Back in vSAN 6.0 release (when it was called VSAN), VMware introduced the ability to create Fault Domains to provide rack awareness and a bit of control where vSAN placed data objects. The idea behind fault domains is that we want to be able to tolerate groups of hosts (chassis or racks) failing without requiring additional data copies. The implementation allows vSAN to save replica copies of the virtual machine data in different domains, for example, different racks of compute.
Fault domains enable you to protect against rack or chassis failure if your vSAN cluster spans across multiple racks or blade server chassis. You can create fault domains and add one or more hosts to each fault domain.
A fault domain consists of one or more vSAN hosts grouped according to their physical location in the data center. When configured, fault domains enable vSAN to tolerate failures of entire physical racks as well as failures of a single host, capacity device, network link, or a network switch dedicated to a fault domain.
Each host in a vSAN cluster is an implicit fault domain. vSAN automatically distributes components of a vSAN object across fault domains in a cluster based on the Number of Failures to Tolerate rule in the assigned storage policy. When you configure fault domains on a rack and provision a new virtual machine, vSAN ensures that protection objects, such as replicas and witnesses, are placed in different fault domains.
I am going to show how to enable and configure fault domains in vSAN 6.6 and see the actual data distributed across the FD.

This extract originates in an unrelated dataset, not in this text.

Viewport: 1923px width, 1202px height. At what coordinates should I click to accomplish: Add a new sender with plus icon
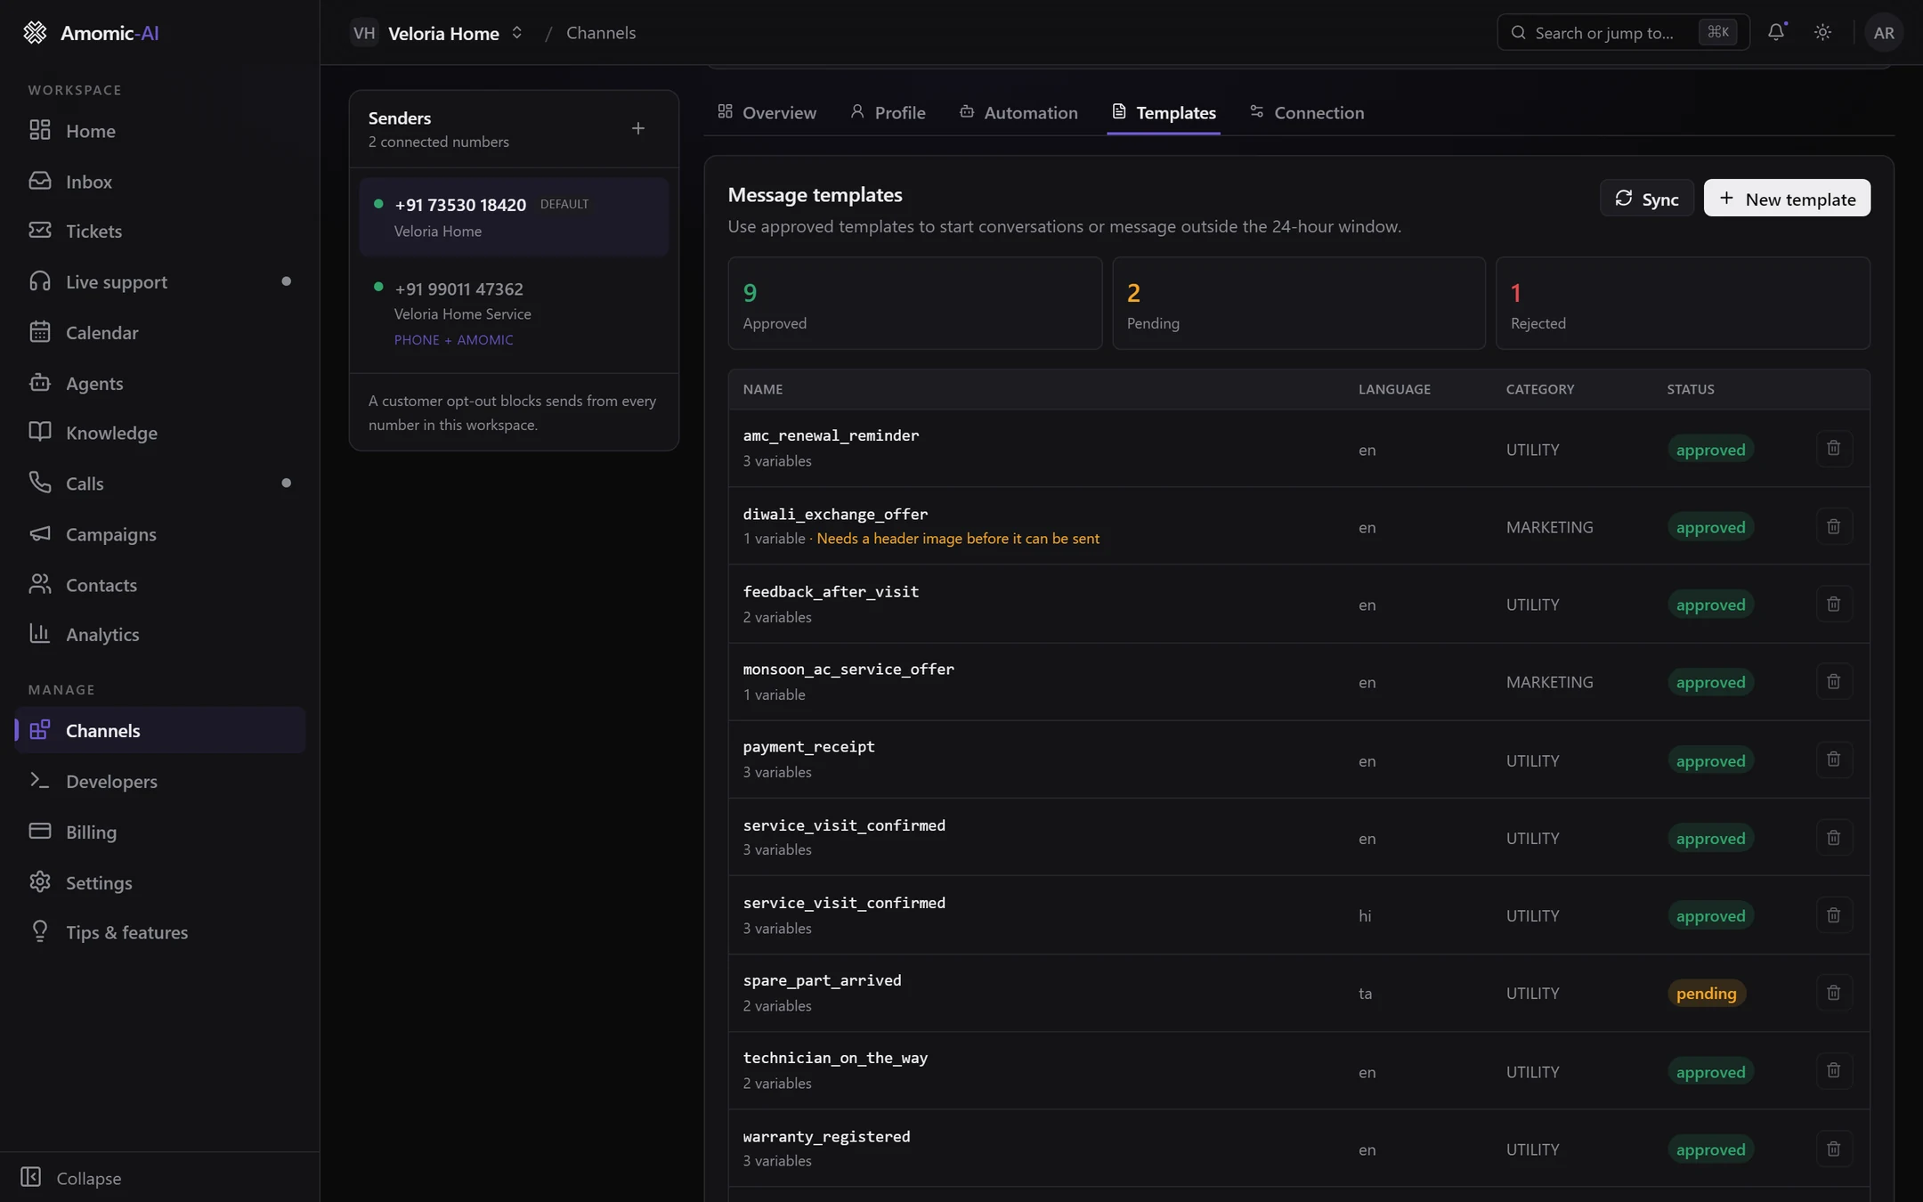637,129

First navigate to the vSAN cluster in the vSphere Web Client. Click Configure -> Fault Domains and Stretched Cluster and click the Create a new fault domain icon ().
Enter the name of the new fault domain and check the host which be part of this FD and click OK.
The selected hosts appear in the fault domain. In my lab I just created 3 fault domain, with one esxi host each, FD-01, FD-02 and FD-03.
When fault domains are enabled, this allows hosts to be grouped together to form a fault domain. This means that no two copies/replicas of the virtual machine’s data will be placed in the same fault domain. Depending on storage policy you create and attach to a virtual machine, vSAN will distribute the components of that VM in different hosts in across fault domains.
We are going to create a new vSAN storage policy to show the function of fault domains. For that go to vSphere web client -> Home and VM Storage Policies. Click icon highlighed to create a new VM storage policy.
Enter the name for the new storage policy.
In Common rules tab just click next to continue with rule set.
Most important storage policy for the fault domains configuration are:
- Failure Tolerance Method (FTM): Defines the actual data placement, or parity method used to tolerate a failure. The FTM can be set to “RAID-1 (Mirroring)” or “RAID-5/6 (Erasure Coding).”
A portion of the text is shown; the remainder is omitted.